**Written problem**
Find each row below that contains the string "size", matching case, and copy those rows out in full.

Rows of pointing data
--- START ---
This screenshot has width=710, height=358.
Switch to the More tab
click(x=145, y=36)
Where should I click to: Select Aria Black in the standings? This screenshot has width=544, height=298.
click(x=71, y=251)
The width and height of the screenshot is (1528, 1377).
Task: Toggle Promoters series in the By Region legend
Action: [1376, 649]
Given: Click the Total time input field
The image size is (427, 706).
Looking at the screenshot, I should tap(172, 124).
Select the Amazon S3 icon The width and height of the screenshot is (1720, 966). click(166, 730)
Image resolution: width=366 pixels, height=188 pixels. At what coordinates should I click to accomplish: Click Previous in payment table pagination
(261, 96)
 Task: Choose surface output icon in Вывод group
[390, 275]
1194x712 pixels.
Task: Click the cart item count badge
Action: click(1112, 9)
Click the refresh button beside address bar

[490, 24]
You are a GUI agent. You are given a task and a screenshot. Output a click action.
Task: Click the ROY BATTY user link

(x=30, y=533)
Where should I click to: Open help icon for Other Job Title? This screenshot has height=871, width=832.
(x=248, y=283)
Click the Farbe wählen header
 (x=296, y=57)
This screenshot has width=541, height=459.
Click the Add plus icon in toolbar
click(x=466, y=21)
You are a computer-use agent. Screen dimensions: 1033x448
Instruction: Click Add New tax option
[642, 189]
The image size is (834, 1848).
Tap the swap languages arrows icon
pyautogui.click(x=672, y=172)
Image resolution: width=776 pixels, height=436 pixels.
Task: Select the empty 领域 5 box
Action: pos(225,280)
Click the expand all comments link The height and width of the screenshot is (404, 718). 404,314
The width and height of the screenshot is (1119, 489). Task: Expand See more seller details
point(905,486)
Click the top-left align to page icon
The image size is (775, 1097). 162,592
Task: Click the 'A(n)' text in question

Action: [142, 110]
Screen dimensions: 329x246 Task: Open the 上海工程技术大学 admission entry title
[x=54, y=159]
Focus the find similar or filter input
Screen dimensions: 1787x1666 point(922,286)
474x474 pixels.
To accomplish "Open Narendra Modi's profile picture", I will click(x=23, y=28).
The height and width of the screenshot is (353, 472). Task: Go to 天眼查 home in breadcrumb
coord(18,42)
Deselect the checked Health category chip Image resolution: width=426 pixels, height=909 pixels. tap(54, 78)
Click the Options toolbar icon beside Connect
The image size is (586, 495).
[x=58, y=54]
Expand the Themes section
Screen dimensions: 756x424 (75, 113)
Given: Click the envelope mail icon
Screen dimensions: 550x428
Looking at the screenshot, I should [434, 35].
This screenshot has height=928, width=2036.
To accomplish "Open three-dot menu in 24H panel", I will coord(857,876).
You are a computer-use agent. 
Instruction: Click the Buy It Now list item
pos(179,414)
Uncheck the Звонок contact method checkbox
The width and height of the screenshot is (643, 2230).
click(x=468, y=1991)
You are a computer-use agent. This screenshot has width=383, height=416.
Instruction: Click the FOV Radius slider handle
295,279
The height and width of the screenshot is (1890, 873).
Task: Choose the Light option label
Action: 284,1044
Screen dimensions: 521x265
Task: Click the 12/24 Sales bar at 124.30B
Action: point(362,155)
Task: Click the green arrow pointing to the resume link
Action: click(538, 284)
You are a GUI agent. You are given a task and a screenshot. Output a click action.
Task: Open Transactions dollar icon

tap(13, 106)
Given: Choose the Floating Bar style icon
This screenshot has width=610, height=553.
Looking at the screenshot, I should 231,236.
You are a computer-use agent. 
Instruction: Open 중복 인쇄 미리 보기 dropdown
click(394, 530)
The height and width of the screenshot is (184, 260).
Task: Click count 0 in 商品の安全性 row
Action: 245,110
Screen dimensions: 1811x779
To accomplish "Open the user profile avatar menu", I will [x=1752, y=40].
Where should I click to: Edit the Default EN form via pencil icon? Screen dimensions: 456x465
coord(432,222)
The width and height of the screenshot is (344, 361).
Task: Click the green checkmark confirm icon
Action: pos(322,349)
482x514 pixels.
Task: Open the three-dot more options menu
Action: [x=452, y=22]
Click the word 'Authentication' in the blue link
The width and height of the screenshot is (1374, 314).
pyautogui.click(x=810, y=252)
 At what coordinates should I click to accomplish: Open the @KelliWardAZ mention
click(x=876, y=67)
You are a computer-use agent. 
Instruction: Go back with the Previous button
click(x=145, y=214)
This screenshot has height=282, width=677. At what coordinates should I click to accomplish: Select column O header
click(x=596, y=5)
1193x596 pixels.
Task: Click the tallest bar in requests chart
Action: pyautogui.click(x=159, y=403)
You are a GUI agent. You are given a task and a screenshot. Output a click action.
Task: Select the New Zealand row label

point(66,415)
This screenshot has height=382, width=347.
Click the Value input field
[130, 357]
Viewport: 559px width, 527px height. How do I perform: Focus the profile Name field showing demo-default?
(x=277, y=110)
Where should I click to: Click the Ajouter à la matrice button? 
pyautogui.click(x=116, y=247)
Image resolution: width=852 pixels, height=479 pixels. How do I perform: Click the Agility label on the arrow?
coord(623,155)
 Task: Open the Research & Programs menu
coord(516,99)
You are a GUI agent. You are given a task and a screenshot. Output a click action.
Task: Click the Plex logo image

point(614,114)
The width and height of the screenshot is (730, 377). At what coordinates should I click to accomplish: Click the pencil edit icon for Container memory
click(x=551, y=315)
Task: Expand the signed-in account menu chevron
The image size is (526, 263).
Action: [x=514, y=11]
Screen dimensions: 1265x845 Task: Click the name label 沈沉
--- END ---
**Written response**
The image size is (427, 706).
The image size is (834, 1848).
The image size is (775, 1097). 162,592
The image size is (586, 495).
The image size is (526, 263).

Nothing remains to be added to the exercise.